### [Data to process]
☆ ☆ ☆ ☆
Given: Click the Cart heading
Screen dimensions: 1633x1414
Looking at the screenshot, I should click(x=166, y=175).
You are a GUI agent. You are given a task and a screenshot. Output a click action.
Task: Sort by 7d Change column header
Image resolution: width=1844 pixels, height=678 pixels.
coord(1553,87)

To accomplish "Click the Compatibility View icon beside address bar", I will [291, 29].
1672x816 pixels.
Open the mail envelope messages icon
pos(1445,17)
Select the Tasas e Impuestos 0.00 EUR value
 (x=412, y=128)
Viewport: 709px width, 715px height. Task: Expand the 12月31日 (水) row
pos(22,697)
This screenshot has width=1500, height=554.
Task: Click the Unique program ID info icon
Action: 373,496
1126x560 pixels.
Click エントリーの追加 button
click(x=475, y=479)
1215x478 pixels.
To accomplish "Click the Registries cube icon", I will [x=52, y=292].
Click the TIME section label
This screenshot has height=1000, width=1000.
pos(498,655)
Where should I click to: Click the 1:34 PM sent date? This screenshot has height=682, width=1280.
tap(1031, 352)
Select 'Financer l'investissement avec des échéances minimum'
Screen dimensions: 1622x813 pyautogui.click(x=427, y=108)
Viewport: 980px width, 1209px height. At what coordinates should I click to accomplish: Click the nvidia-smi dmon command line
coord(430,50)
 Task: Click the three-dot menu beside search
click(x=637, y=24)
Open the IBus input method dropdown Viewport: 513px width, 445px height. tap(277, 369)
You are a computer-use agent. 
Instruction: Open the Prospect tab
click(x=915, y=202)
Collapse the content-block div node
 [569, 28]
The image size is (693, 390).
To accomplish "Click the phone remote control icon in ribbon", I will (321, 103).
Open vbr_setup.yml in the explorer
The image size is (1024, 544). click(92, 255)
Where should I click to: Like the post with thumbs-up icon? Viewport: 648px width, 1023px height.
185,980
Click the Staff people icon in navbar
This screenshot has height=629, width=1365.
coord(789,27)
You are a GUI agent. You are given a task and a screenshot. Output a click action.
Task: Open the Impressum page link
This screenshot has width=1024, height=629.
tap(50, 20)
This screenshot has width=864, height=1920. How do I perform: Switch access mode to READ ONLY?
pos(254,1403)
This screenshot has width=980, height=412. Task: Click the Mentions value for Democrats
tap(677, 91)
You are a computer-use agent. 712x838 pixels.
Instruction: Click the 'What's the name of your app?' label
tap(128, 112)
☆ ☆ ☆ ☆
Nothing but the lines from the one that contains "You are a computer-use agent. 712x838 pixels." through the last line of the entries should appear in your reply, each repeated exactly.

You are a computer-use agent. 712x838 pixels.
Instruction: Click the 'What's the name of your app?' label
tap(128, 112)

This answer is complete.